• _Aufgabenstellung a_
Beantworte anhand des Textauszugs über den Film diese Fragen:
(i) Was singt Zula mit dem Bauernmädchen vor den Juroren?
(ii) In welcher Stadt hat Wiktor vor dem Krieg gelebt?
(iii) Bei welcher Gelegenheit wollen Zula und Wiktor sich in den Westen absetzen?

Die junge Zula (Joanna Kulig) hat zwar nicht die geforderte Abstammung aus der Arbeiter- und Bauernklasse, dafür aber Mut, Temperament und eine gute Stimme. Sie schnappt sich ein Bauernmädchen als Gesangspartnerin, um ihre "unpassende" Abstammung zu kaschieren, singt mit ihr bravourös ein einfaches Volkslied und kann die Juroren überzeugen.

Eine junge Frau steht vor einem Mikrofon.
Zula (Joanna Kulig): Szene aus dem oscar-nominierten Film "Cold War - Der Breitengrad der Liebe". Bildrechte: mm filmpresse

Am Rande der sozialistischen Talentshow lernt Zula den Musiker Wiktor (Tomasz Kot) kennen. Wiktor liebt Jazz und hat vor dem Krieg in Paris gelebt, auch er ist also kein Vorzeigeproletarier. Die beiden verlieben sich ineinander und schmieden einen Fluchtplan: Bei einem Gastauftritt während der Weltfestspiele der Jugend in Ost-Berlin 1952 wollen sie sich über die damals noch offene Grenze in den Westen absetzen.

• _Bereitgestellte Daten_
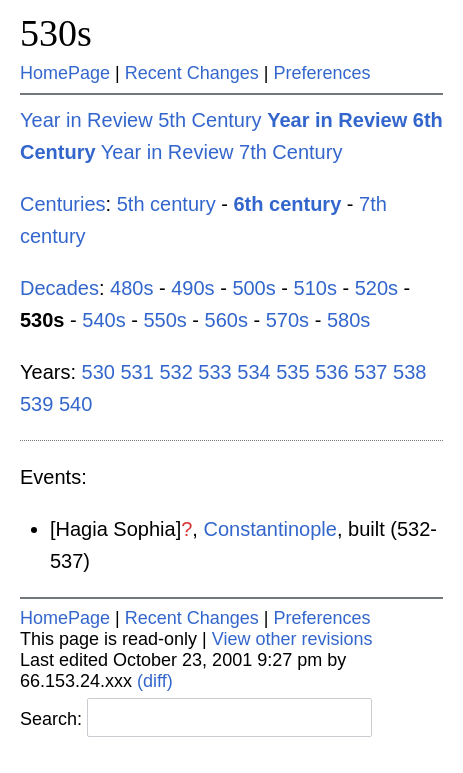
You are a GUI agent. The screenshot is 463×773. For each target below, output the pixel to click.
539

--

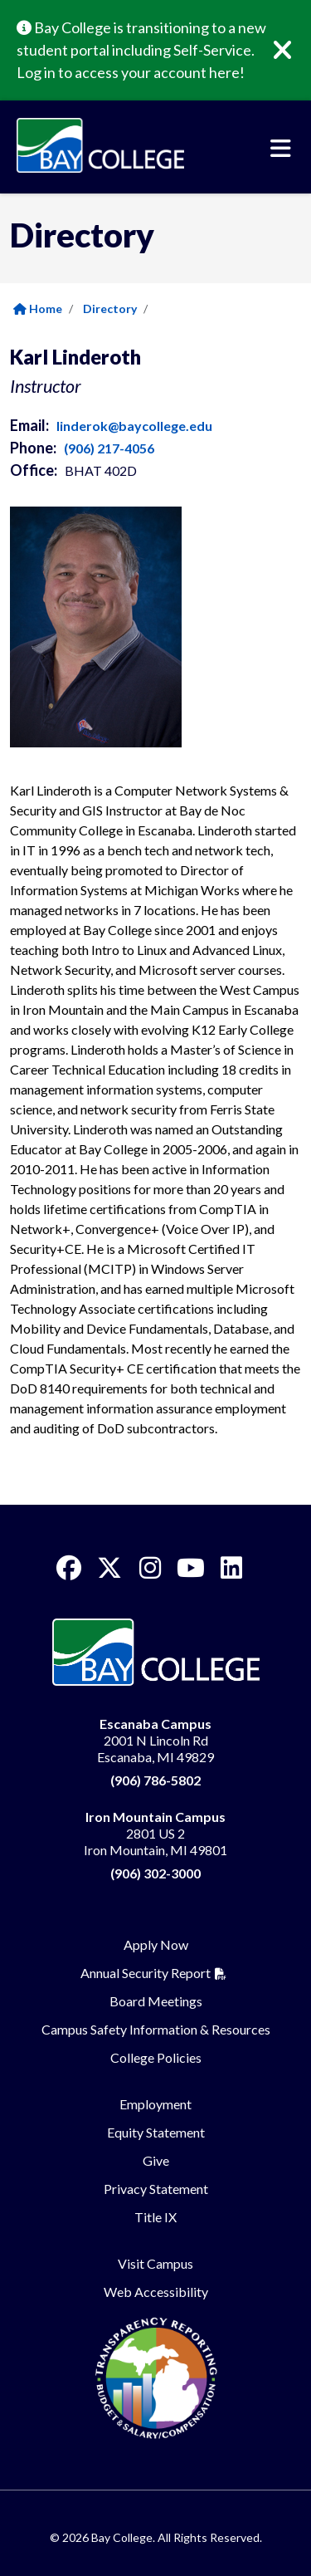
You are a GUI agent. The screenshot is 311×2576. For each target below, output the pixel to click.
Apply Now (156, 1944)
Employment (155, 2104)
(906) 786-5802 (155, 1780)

==

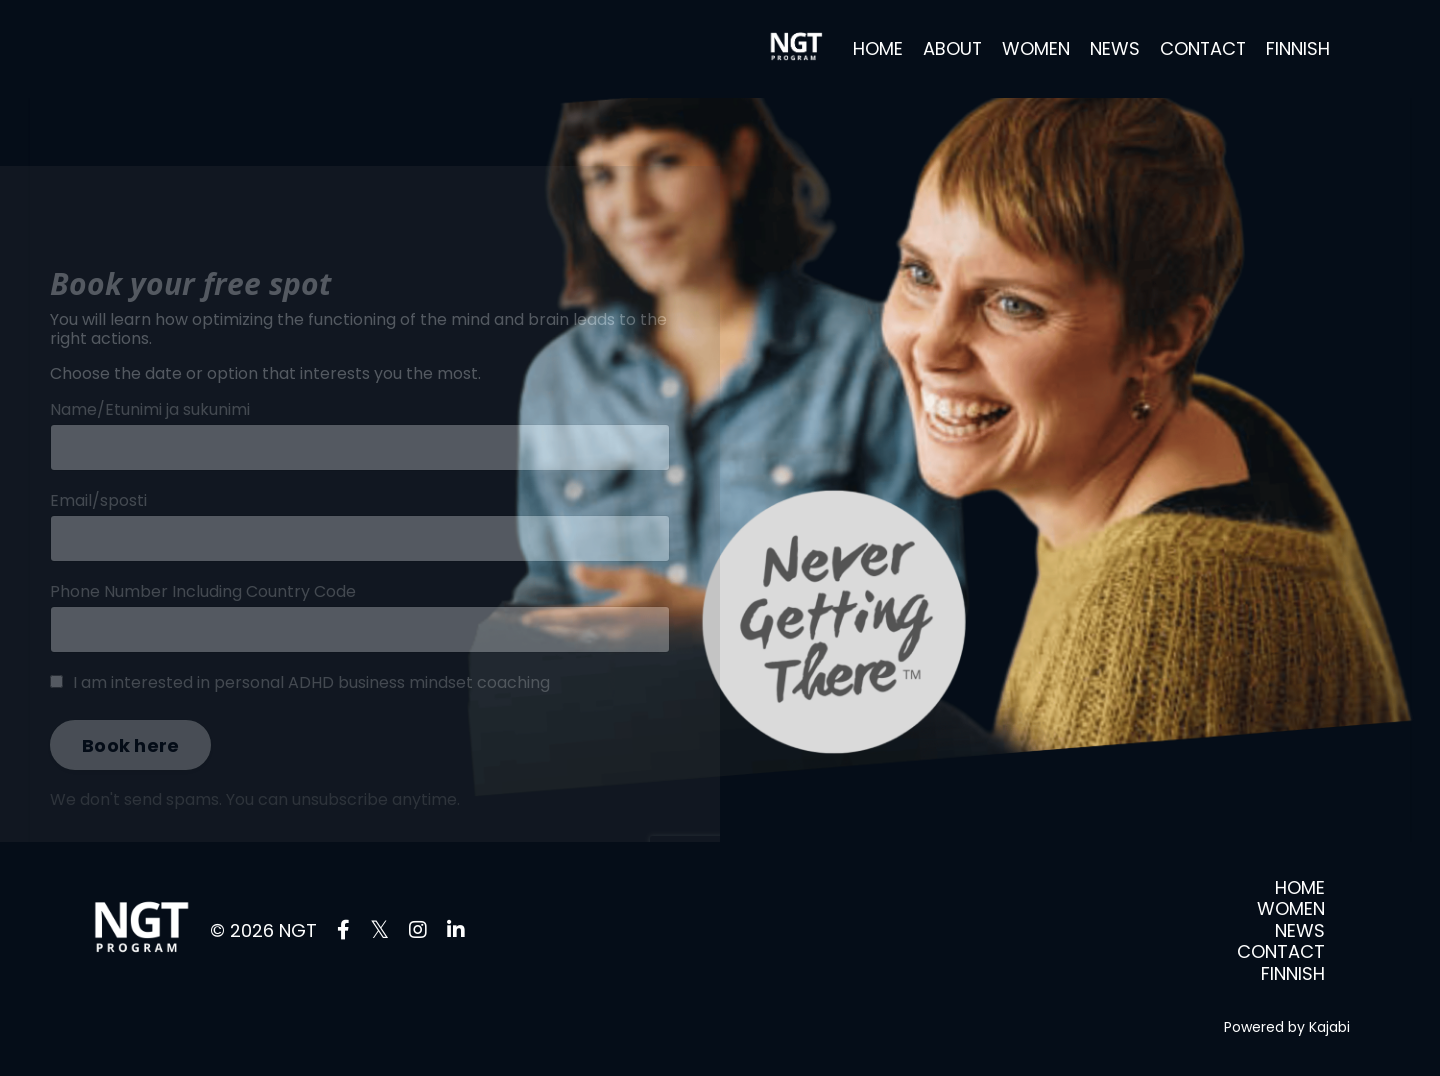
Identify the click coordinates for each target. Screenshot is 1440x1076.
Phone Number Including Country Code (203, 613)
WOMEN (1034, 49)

• _Aufgabenstellung b_
Gib aus den Datensätzen die Zeilen von der Zeile mit „Identify the click“ bis einschließlich der Zeile mit „WOMEN (1034, 49)“ erneut wieder und setze dabei „Telephone Number“ an die Stelle von „Phone Number“. Alles andere bleibt unverändert.

• _Vollständige Antwort a_
(i) Ein einfaches Volkslied.
(ii) In Paris.
(iii) Bei einem Gastauftritt während der Weltfestspiele der Jugend in Ost-Berlin 1952.

• _Vollständige Antwort b_
Identify the click coordinates for each target. Screenshot is 1440x1076.
Telephone Number Including Country Code (203, 613)
WOMEN (1034, 49)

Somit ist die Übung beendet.